Groundwater-level responses to earthquakes have been investigated for decades, and have been documented close to and far from earthquake epicenters. The most common groundwater-level response is a water-level oscillation. This occurs frequently, but often is not recorded because water-level measurements typically are not recorded frequently enough with today’s electronic instrumentation to record the water-level response. An instantaneous water-level offset, or step, is more commonly recorded. These step changes can be large enough to make a well flow at land surface, or to cause a well to go dry near an earthquake. Typically, however, the water-level changes are several feet or less. Recovery to the pre-earthquake water level can be nearly instantaneous, or it may take as long as days or months, or may not recover at all.

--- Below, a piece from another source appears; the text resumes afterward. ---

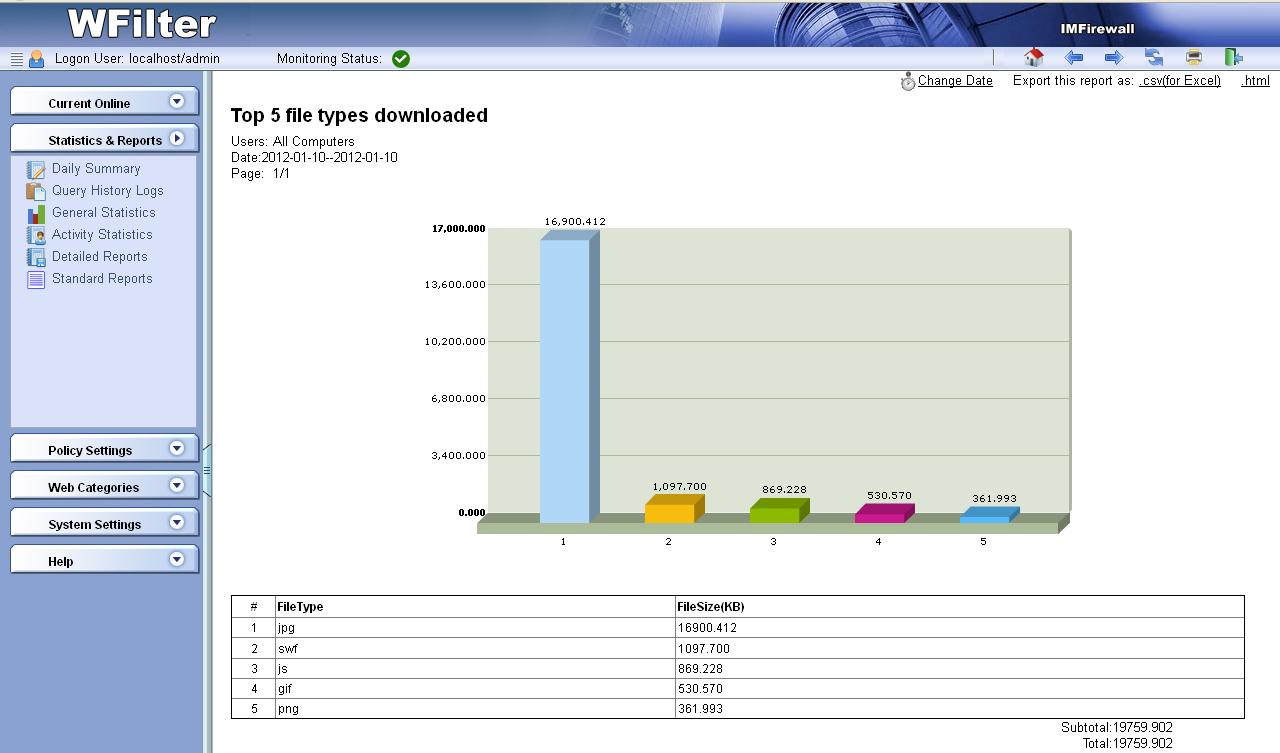Viewport: 1280px width, 753px height.
Task: Select General Statistics from the sidebar
Action: pos(103,213)
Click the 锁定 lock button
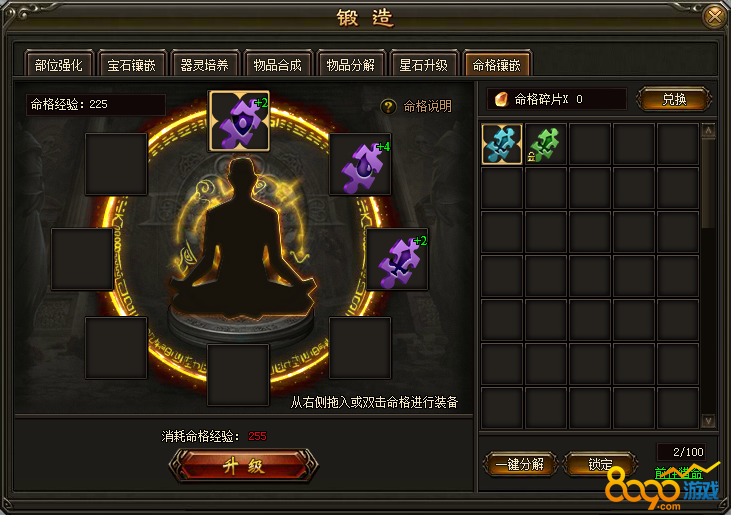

Groundwater-level responses most often occur as the earthquake’s seismic wave train arrives (coseismic), though responses have been observed after the wave train passes (postseismic); scientists also are investigating water-level changes observed before an earthquake (preseismic), though research is needed to explain these phenomena.
Step changes in groundwater levels occur 'near field' of an earthquake because the earthquake subjects the earth's crust, including its aquifer systems, to stress and permanent strain (deformation). This deformation process results in altered fluid pressure within the aquifer systems, and consequently, a step-like change in water level would be expected. Changes can be up or down, because the stress and strain effects on the system vary. For upward steps in shallow wells, compaction of overlying sediments may raise the groundwater level. Alternately, in a fractured rock aquifer, the fractures providing water to the well may be widened, unclogged, or sealed by the wave train of an earthquake. New water-bearing fractures may even be created. Water levels in these systems can permanently increase or decrease as a result.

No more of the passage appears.